Special Needs Behavior Management
The ACT staff work on activities with the students that encourage them to communicate their feelings. This reduces the likelihood of students acting out or becoming aggressive or self-abusive. To achieve this goal, we seek help from behavior specialists at public schools or other Behavior Intervention Services as needed by the student.
We focus on gaining respect and improving student self-confidence at our program. Teachers don’t use obtrusive or restrictive methods except in a crisis situation.
We send each staff member to Crisis Prevention Intervention (CPI) training. There, trainers place a strong emphasis on using verbal skills to find the cause of a student’s anxiety, anger, sadness or frustration.
How Do Teachers Improve Special Needs Behavior Management?
We send each new teacher to CPI training before their first day working at our center. This ensures that teachers know how to diffuse tense situations with students in nonviolent ways. During training, teachers learn how to:
- Decrease likelihood of injury to the student
- Recognize behaviors that might become aggressive
- Diffuse a crisis situation with verbal techniques
- As a last resort, diffuse a crisis situation with nonverbal techniques
- Regulate their own fear in the situation
Trainers advise our teachers to restrain the student without retaliating. This reduces risk of injury to themselves, to the frustrated student and to the other students in the classroom.

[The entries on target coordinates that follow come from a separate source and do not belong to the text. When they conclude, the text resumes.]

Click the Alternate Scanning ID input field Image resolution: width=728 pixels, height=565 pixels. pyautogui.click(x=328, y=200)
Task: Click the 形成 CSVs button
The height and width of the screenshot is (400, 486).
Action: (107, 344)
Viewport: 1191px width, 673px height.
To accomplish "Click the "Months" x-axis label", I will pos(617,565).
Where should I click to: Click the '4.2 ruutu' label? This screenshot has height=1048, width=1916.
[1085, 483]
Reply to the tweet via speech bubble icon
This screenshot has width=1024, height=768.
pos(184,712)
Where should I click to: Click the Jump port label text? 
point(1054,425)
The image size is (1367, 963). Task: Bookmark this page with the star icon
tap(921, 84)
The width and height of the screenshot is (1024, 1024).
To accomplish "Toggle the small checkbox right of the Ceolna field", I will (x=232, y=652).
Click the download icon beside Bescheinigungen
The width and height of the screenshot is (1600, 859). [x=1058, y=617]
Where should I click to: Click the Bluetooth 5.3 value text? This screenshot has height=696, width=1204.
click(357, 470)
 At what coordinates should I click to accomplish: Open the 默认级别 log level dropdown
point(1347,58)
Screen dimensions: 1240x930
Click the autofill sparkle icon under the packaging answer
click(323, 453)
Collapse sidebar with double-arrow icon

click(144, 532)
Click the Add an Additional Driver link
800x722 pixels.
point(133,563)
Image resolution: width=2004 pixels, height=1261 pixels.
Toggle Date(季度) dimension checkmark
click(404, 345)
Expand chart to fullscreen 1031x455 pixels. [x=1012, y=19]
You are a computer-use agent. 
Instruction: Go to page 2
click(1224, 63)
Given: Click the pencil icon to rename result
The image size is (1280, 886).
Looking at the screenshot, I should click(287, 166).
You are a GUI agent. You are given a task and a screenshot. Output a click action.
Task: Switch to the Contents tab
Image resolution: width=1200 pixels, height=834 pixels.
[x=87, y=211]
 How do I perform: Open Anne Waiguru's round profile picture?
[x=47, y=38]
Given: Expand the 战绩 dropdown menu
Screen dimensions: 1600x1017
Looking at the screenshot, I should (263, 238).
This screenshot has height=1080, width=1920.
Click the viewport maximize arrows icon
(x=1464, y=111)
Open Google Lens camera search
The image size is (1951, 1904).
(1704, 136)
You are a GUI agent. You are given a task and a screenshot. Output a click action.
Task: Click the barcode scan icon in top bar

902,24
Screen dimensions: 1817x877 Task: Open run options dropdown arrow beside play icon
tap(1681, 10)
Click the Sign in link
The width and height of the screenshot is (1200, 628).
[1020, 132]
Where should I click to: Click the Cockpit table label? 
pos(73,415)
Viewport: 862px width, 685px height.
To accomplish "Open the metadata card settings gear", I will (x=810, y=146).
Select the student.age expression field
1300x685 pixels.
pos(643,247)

How ACT Teachers Address Aggressive Behaviors
When our teachers sense tension, they practice redirection.
Time out consists of sitting on a bench or chair approximately five to 10 feet away from the center of activities. It never lasts more than 15 minutes.
We set up “Frustration Stations” so that students have a safe place to go when they are upset, tired, angry, agitated or sad. This space allows them time to calm down and work out their feelings of frustration.
An example of a “Frustration Station” is our Sensory Motor Training Lab. All the mats in this room serve as a cushioned, safe setting that allows behavioral outbursts to run their course. All the sensory experiences that can be had in this room also distract from the frustrated feelings that led to the outburst in the first place.